Oui, mais il n’y aucune preuve. La plupart des TPE et PME sont en monde rural. Prenez Alsapan, dans le nord de la Creuse, qui a reçu 2,5 millions d’euros, ou les 20 millions d’euros qui ont permis, avec l’aide de l’Ademe, de sauver la papeterie de Condat, à l’est de la Dordogne… Tous les chargés de mission de la région sont mobiles. Ils sont sur le terrain. L’agence de l’innovation, ADI, est sur les territoires. Vous n’êtes pas dupe de cette pirouette de mes concurrents, qui sachant que je suis décentralisateur essaient de me renvoyer cette patate chaude. C’est faux et je le prouve. L’idée de faire un campus des métiers du ferroviaire à Saintes, est-ce que c’est de la centralisation ? Après, il est vrai qu’il y a une attractivité bordelaise, parce que c’est une ville importante, mais la région aide beaucoup plus les territoires qui peuvent être en difficulté que l’agglomération bordelaise. D’autant que nous avons maintenu les services de la région à Poitiers et à Limoges, où il y a même plus de collaborateurs qu’avant.

Comptez-vous faire évoluer la gouvernance de la région si vous êtes réélu ?
Les modifications se font au fil de l’eau, en concertation avec les territoires et avec les agents de la région eux-mêmes. Personne ne pose plus cette question, mais je rappelle que la création de la grande région n’a pas été simple, avec des problèmes budgétaires énormes à régler. On a développé des maisons départementales, notamment autour des compétences transport, emploi et formation. Je rigole un peu d’ailleurs quand dans le débat on me dit qu’il faut créer des maisons départementales. Elles existent. Je l’ai dit à madame à Darrieussecq ! C’est quand même inquiétant de voir que les propositions faites dans ce débat sont déjà des dispositifs existants, comme quand Nicolas Florian propose la création d’un fonds souverain régional. Oui, les fonds propres sont importants, je n’arrête pas de le dire. Le problème ici c’est la centralisation de l’épargne. Mon souci pour ce mandat, c’est comment je crée une banque régionale d’investissement, sur le modèle allemand.

C’est votre objectif ?
Oui. Comment Aquiti devient une banque régionale d’investissement.

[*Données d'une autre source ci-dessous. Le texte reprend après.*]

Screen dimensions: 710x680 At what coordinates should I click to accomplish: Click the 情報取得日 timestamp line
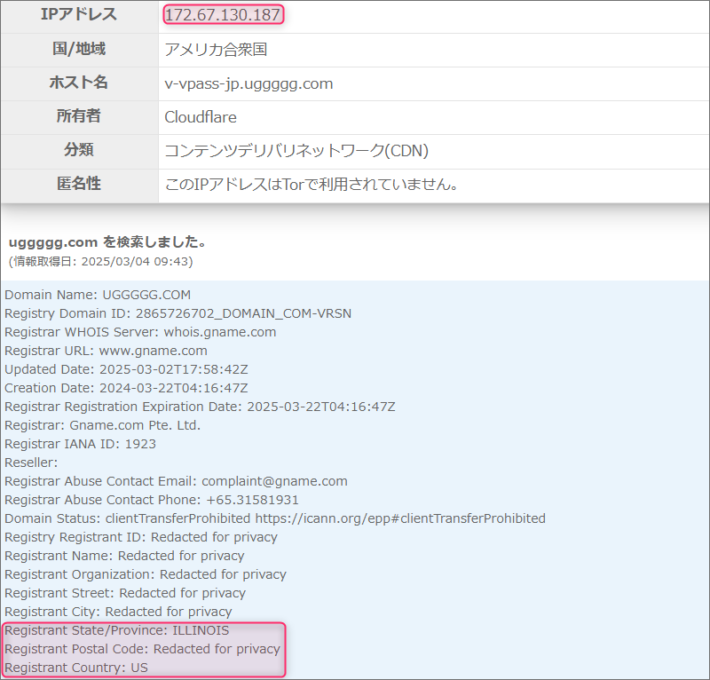100,261
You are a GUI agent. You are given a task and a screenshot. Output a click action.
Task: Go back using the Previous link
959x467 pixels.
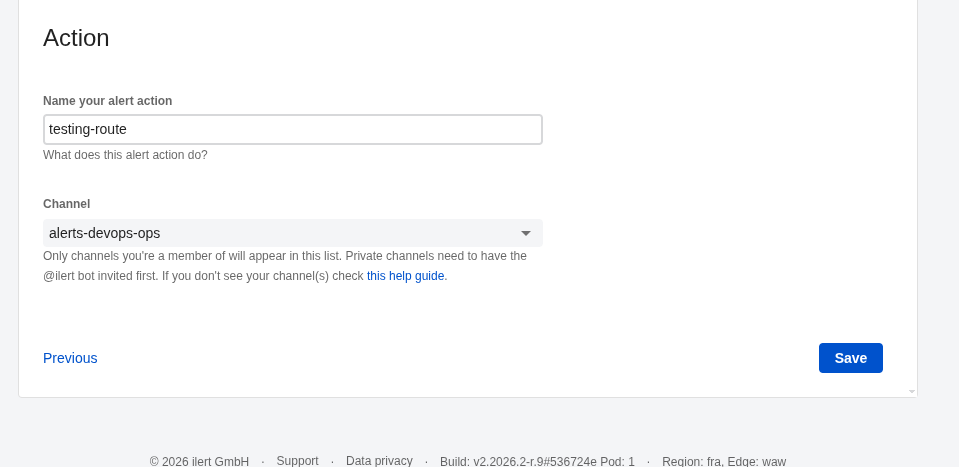pyautogui.click(x=70, y=358)
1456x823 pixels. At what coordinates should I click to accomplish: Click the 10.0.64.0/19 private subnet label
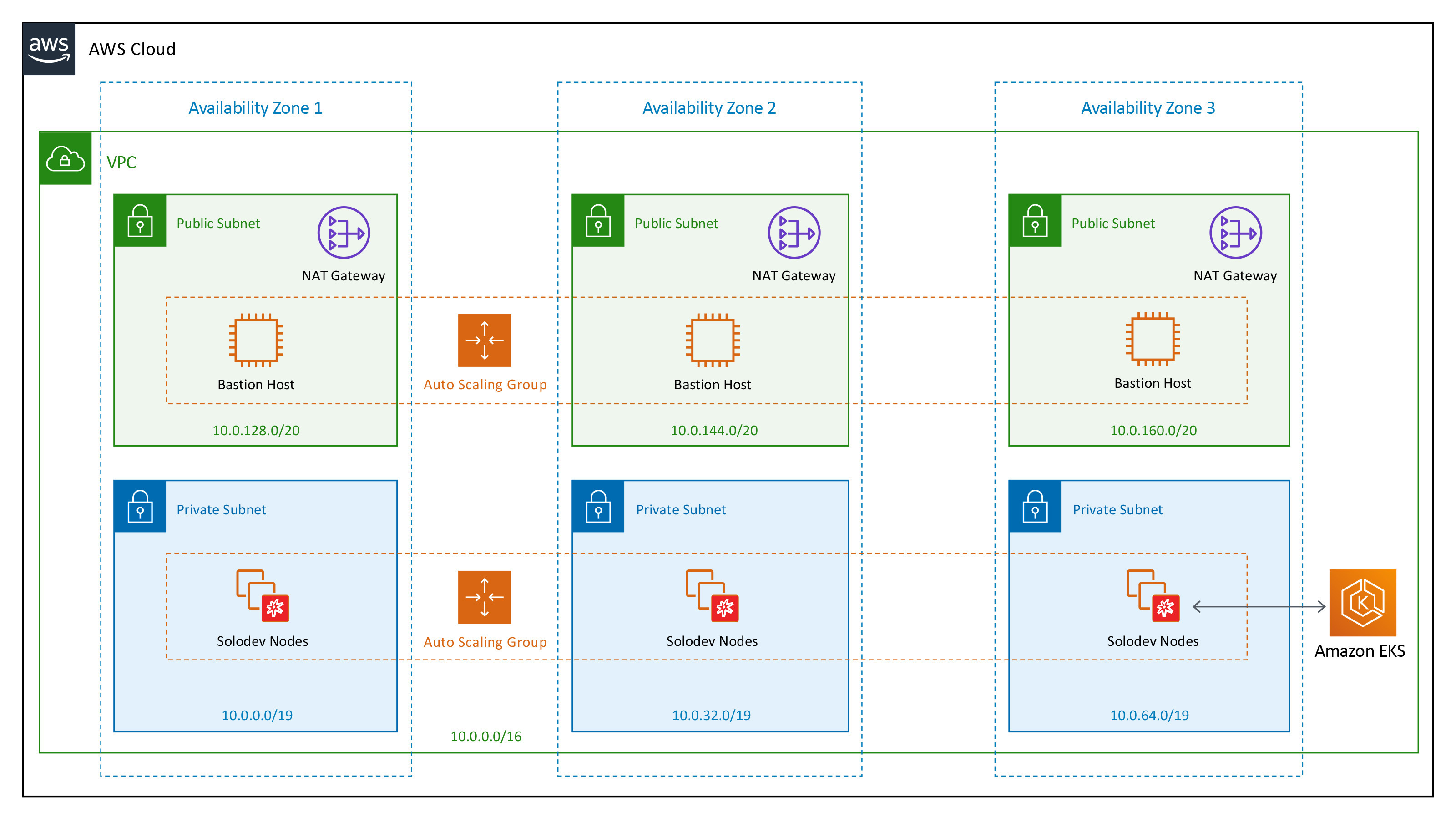point(1149,716)
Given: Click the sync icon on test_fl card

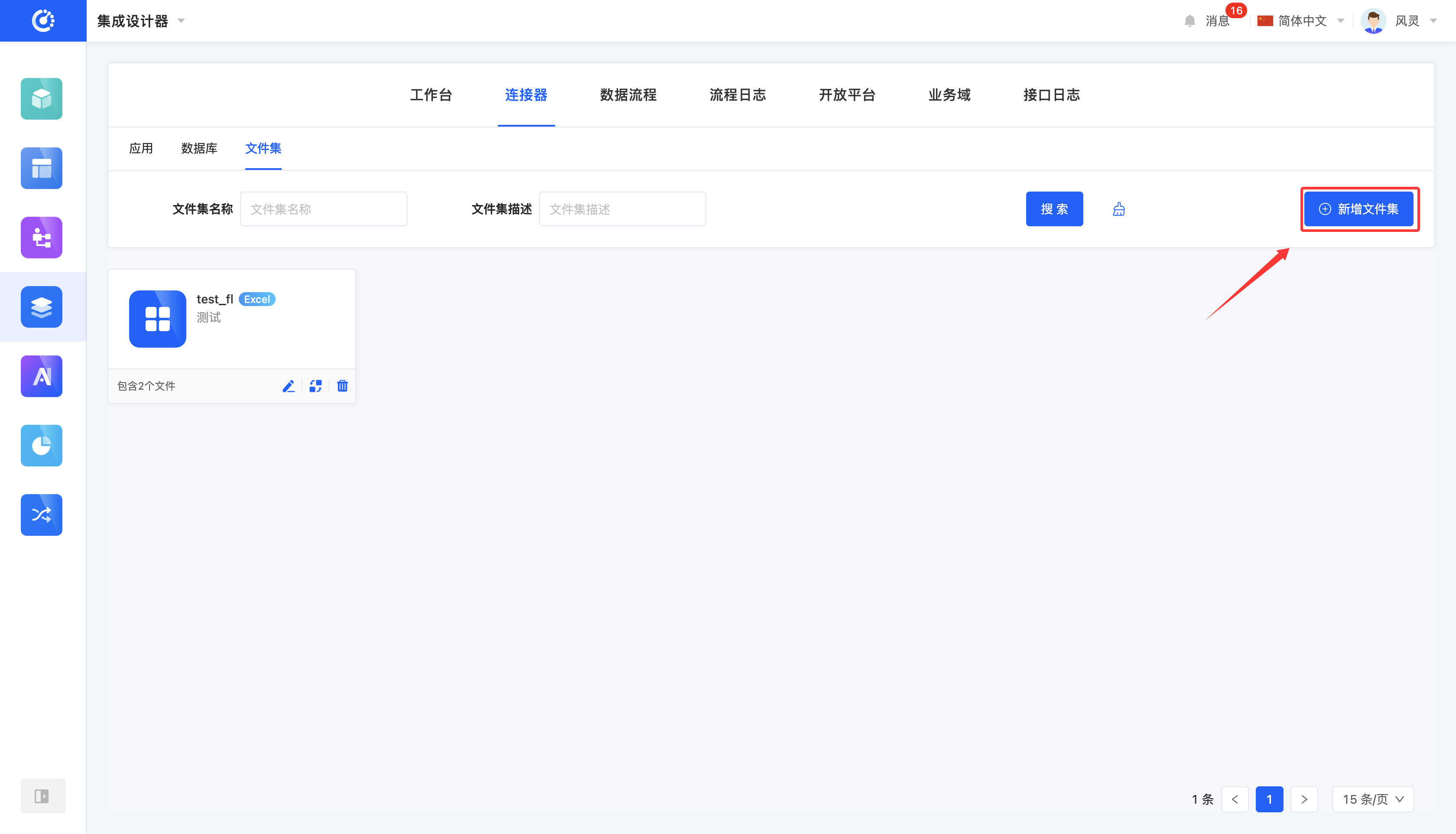Looking at the screenshot, I should [315, 386].
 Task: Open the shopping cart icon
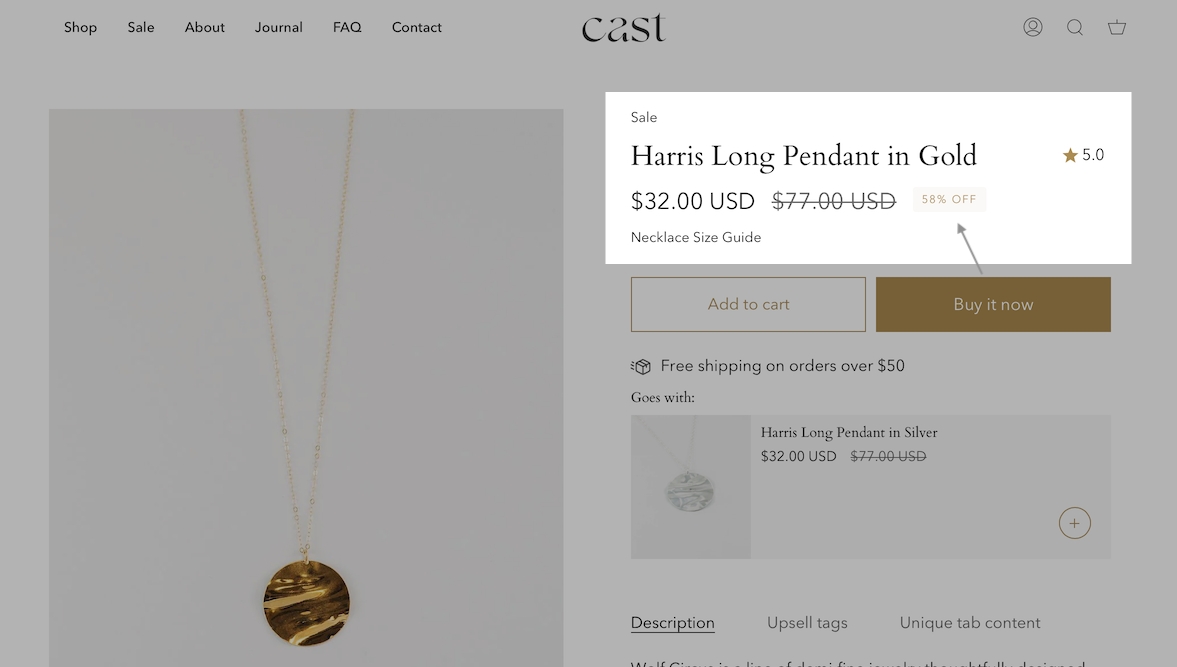(1117, 27)
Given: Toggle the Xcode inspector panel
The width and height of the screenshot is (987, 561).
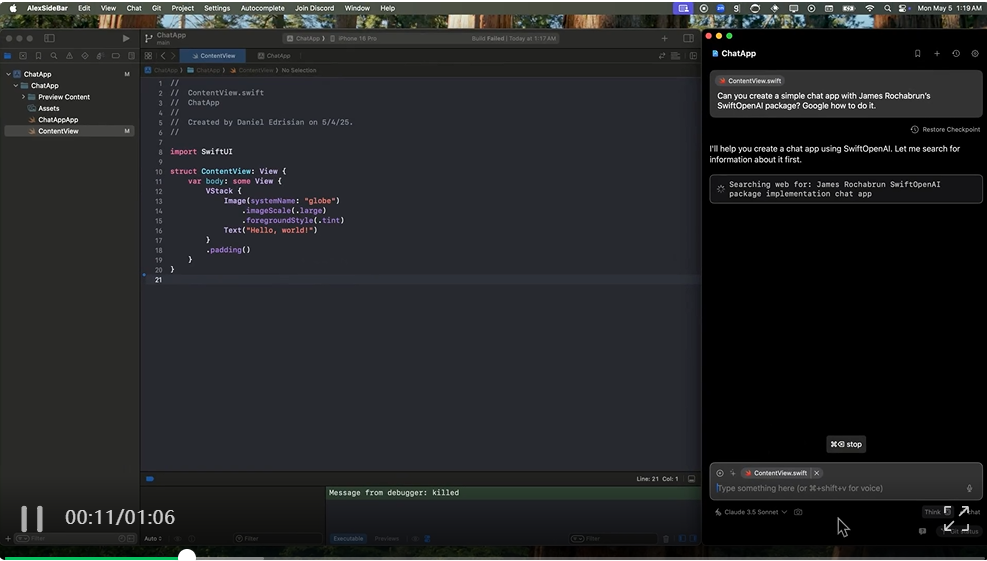Looking at the screenshot, I should point(688,38).
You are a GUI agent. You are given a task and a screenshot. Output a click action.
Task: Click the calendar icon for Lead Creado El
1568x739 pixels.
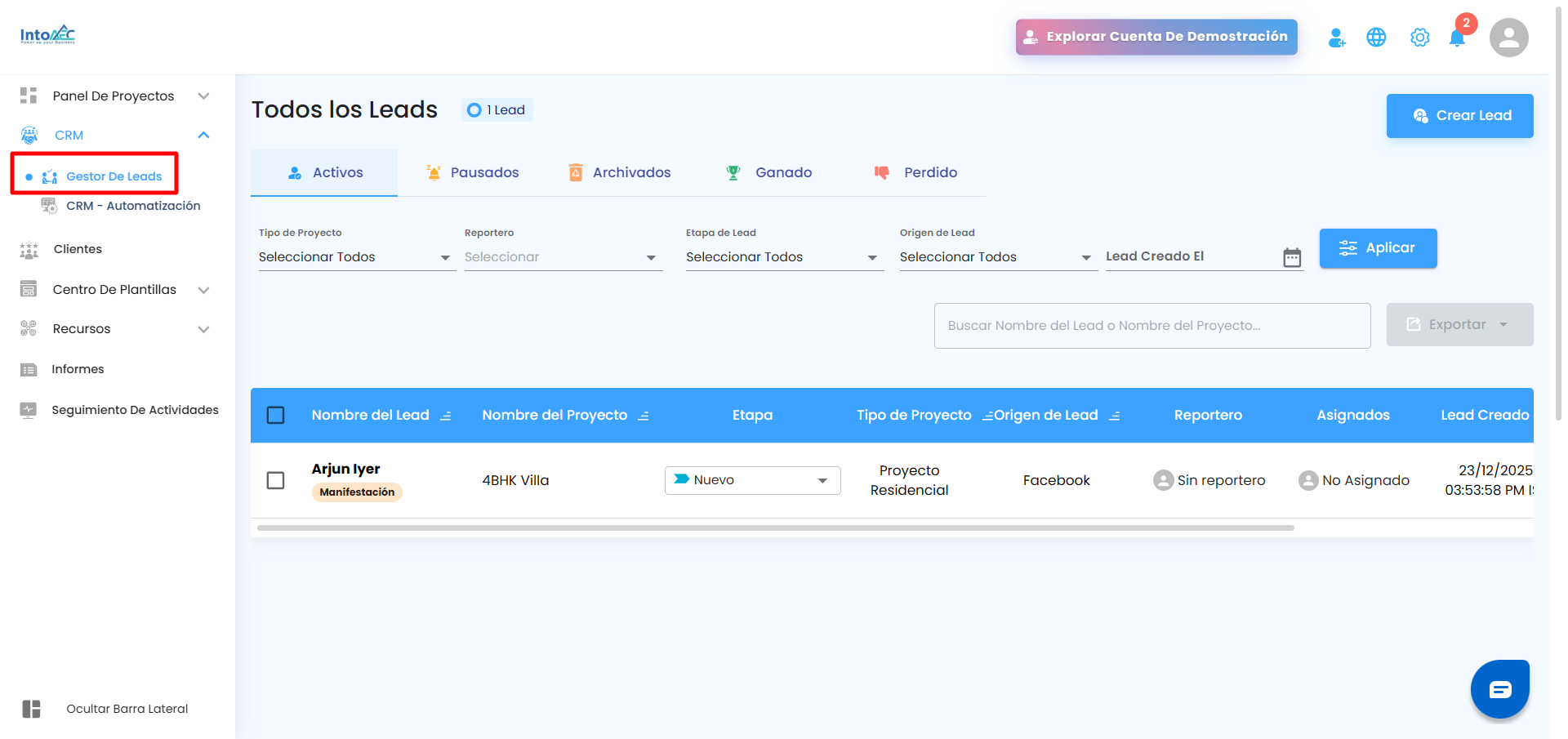click(1292, 257)
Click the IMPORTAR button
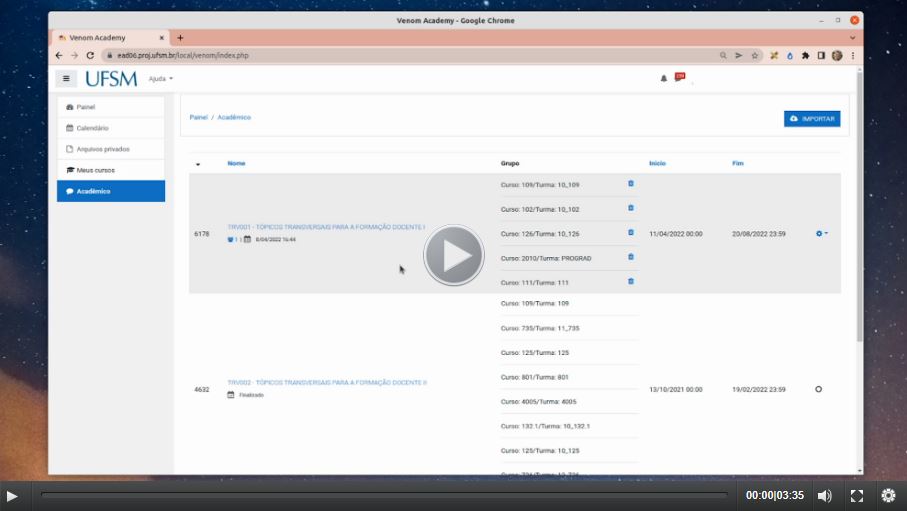 coord(812,118)
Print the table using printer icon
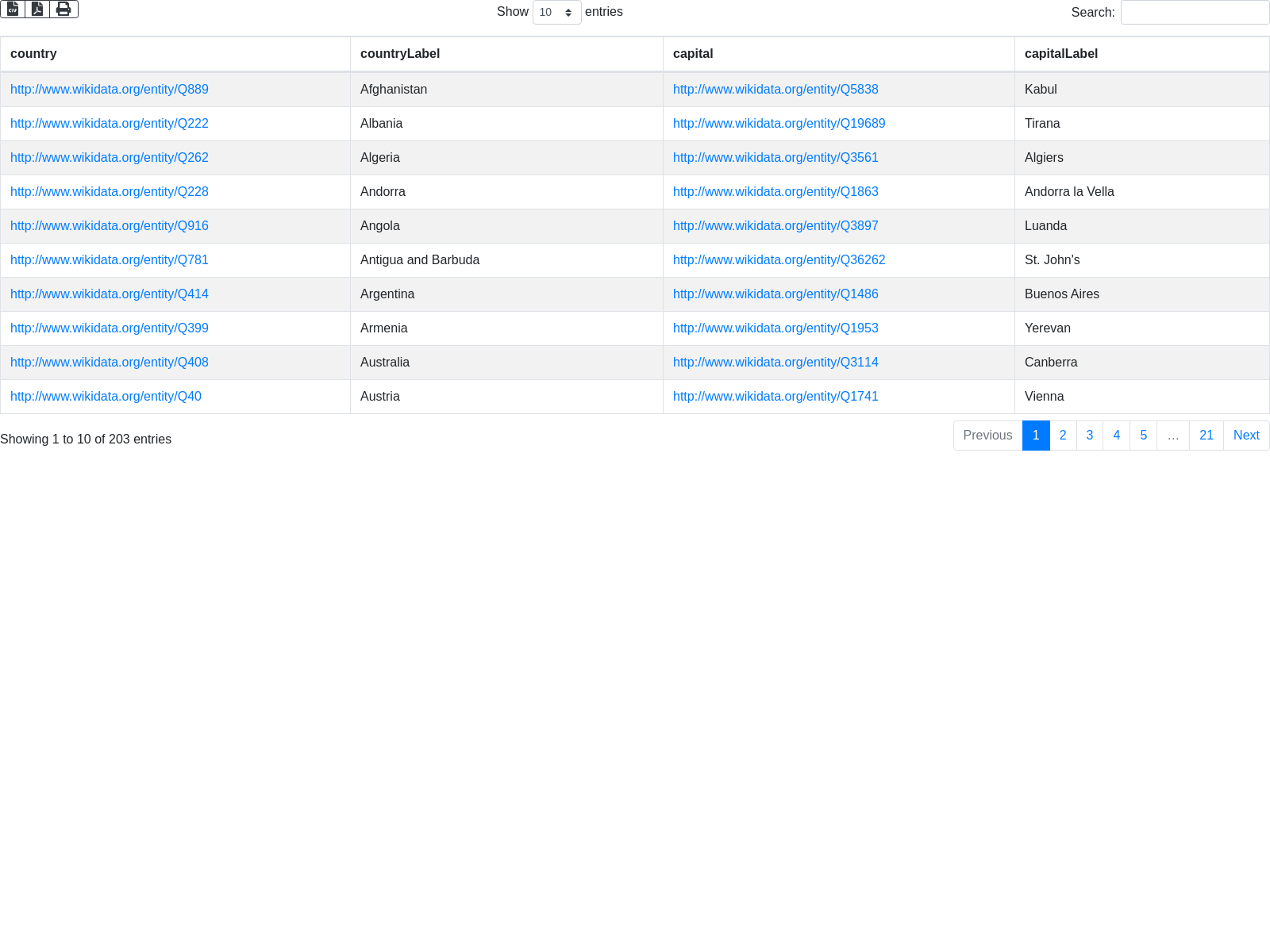The image size is (1270, 952). point(64,9)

Vous rappelez régulièrement votre intérêt pour les filières d’avenir, mais prônez dans le même temps une diversification de l’économie régionale, comment articuler ces deux ambitions ?
D’abord, il faut rester modeste, même si la Nouvelle-Aquitaine est la région qui consacre le plus de moyens au développement économique et à l’emploi, nous ne sommes pas un länder. C’est d’ailleurs une des explications de la difficulté à réindustrialiser notre pays. Les länder ont trois fois plus de moyens pour les entreprises et des banques régionales d’investissement, et heureusement que nous avons les fonds européens pour mener ces missions. Le constat, c’est que la Nouvelle-Aquitaine résiste mieux à la crise parce que nous sommes plus diversifiés que d’autres régions. Et cette diversification est un objectif important pour moi. Ensuite, chacune des politiques de filière fait l’objet d’une co-construction avec les filières elles-mêmes, y compris les politiques de formation. Ensuite, il est essentiel de travailler à la structuration de ces ETI ou PME à forte croissance, qu’il s’agisse d’aéronautique, d’agroalimentaire, du traitement des déchets ou de la médecine vétérinaire. Il n’y a que la région qui est aussi proche de ces entreprises. Il en va de même pour la santé, qui est une compétence régionale dans tous les pays démocratiques, sauf la France. Comment fait-on pour garder et industrialiser en France, et en Nouvelle-Aquitaine, les médicaments de demain ? On les invente, souvent, mais on les industrialise aux Etats-Unis. Ici, c’est Aelis Farma, qui garde ses brevets parce que la région s’est substituée à la BPI dans l’augmentation de capital, ou TreeFrog Therapeutics, qui est venue s’installer en Nouvelle-Aquitaine grâce à la politique d’innovation de la région.